Loss of the Y chromosome from a subset of cells may explain why males die an average of five years younger than females in the United States. According to a new study in the journal Science, the gradual disappearance of this chromosome with age leads to scarring of the cardiac tissue and increases the chances of deadly heart failure.
“Particularly past age 60, men die more rapidly than women. It’s as if they biologically age more quickly,” said study author Kenneth Walsh in a statement. “The years of life lost due to the survival disadvantage of maleness is staggering. This new research provides clues as to why men have shorter lifespans than women.”
All humans have 23 pairs of chromosomes, 22 of which are autosomes, meaning they look the same in both males and females. The other pair comprises the sex chromosomes, and consists of two X chromosomes for females and one X and one Y chromosome in the case of males.
However, as males age, they lose their Y chromosome in some of their cells. This appears to occur at a particularly high rate in cells that are frequently replaced, such as blood cells. Previous work has hinted at a connection between Y chromosome loss and age-related pathologies and death in males, although a mechanism underlying this proposed link had until now eluded scientists.

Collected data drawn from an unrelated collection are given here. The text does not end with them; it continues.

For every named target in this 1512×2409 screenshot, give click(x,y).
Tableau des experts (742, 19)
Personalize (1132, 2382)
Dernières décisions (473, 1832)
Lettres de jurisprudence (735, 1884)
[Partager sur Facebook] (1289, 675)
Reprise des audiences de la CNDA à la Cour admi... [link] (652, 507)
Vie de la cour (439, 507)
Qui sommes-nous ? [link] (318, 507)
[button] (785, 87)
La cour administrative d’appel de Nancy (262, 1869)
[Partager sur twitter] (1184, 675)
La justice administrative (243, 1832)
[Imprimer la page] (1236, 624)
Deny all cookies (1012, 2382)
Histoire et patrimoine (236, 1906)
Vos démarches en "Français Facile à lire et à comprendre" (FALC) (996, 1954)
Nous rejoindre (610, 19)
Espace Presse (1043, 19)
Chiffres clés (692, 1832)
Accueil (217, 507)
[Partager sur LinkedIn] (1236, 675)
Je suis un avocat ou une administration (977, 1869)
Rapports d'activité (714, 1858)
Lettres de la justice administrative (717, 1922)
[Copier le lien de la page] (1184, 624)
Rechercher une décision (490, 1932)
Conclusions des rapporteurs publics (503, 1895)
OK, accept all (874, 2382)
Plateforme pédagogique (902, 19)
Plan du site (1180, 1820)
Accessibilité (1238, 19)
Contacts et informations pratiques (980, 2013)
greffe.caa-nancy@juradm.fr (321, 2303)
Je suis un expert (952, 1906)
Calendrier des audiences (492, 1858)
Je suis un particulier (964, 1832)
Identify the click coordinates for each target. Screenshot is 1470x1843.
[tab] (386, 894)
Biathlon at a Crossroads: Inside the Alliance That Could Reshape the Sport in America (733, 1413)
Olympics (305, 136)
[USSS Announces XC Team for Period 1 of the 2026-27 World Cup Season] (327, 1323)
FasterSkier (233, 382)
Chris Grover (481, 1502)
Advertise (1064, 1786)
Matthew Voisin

To investigate, the study authors used CRISPR gene-editing technology to remove the Y chromosome from the bone marrow cells of male mice. This resulted in the production of white blood cells with no Y chromosome, some of which traveled to the animals’ hearts and activated “a profibrotic signaling network.”
This, in turn, led to an increase in fibrosis – or tissue scaring – within the heart, ultimately reducing cardiac function and condemning the mice to an early death.
Commenting on the significance of this observation, the authors note that “tissue fibrosis is a hallmark of aging and is estimated to contribute to 45% of deaths in industrialized countries.” The fact their experiment triggered fibrosis in mice, therefore, suggests that many of these deaths may indeed be related to Y chromosome loss.
To determine how this applies to male humans, the researchers analyzed data from the UK Biobank and found that Y chromosome loss was associated with higher rates of heart disease and an increased risk of death.
Explaining how an entire chromosome can simply vanish, Walsh remarked that “the DNA of all our cells inevitably accumulate mutations as we age. This includes the loss of the entire Y chromosome within a subset of cells within men. Understanding that the body is a mosaic of acquired mutations provides clues about age-related diseases and the aging process itself.”
As troubling as this may sound, the researchers do come bearing some slightly better news too: when mice were treated with an antibody that blocks the activity of white blood cells, cardiac dysfunction was relieved. This raises the possibility that drugs designed to treat fibrosis may help males stay healthy as they age and limit the chances of developing deadly heart disease.
One such drug, pirfenidone, has already been approved by the US Food and Drug Administration (FDA) for the treatment of fibrosis in the lungs, although more research is needed in order to determine whether the medication can attenuate the impact of Y chromosome loss.
“In view of recent efforts to treat heart failure, idiopathic pulmonary fibrosis, and some cancers with antifibrotic approaches, men with [Y chromosome loss] could represent a patient subpopulation that exhibits a superior response to this class of therapeutic agents,” conclude the authors.